[Begin]

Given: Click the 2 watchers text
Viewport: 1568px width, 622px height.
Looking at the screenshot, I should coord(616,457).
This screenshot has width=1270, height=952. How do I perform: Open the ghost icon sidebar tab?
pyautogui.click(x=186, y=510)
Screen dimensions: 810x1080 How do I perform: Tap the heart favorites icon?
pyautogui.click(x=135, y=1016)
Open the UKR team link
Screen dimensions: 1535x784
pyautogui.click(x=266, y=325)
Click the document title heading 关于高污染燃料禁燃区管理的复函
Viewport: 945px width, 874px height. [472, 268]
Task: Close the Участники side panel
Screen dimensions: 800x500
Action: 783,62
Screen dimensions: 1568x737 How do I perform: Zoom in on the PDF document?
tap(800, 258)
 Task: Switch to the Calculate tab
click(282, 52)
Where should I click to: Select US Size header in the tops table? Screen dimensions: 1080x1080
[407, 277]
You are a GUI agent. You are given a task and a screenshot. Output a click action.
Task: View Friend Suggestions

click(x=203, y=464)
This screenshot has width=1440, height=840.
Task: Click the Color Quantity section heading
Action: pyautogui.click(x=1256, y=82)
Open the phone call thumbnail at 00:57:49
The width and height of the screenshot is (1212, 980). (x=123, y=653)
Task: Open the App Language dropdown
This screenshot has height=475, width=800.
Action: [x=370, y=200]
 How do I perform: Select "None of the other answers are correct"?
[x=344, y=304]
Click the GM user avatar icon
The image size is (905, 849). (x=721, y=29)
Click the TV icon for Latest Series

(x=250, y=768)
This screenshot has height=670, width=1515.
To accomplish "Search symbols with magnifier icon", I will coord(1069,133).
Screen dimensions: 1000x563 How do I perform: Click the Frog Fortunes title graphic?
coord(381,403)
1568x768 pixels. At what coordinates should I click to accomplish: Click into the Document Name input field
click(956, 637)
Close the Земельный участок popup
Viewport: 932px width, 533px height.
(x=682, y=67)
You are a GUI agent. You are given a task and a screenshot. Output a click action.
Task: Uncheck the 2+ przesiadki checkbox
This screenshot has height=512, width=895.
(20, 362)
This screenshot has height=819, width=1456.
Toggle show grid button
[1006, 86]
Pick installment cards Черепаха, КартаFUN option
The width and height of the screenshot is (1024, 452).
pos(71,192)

[End]

Reproduce, line for line, the portion of the material above that begins with the line containing "Task: Open the App Language dropdown" and ends with the line containing "(x=250, y=768)", including both of those lines.

Task: Open the App Language dropdown
This screenshot has height=475, width=800.
Action: [x=370, y=200]
 How do I perform: Select "None of the other answers are correct"?
[x=344, y=304]
Click the GM user avatar icon
The image size is (905, 849). (x=721, y=29)
Click the TV icon for Latest Series

(x=250, y=768)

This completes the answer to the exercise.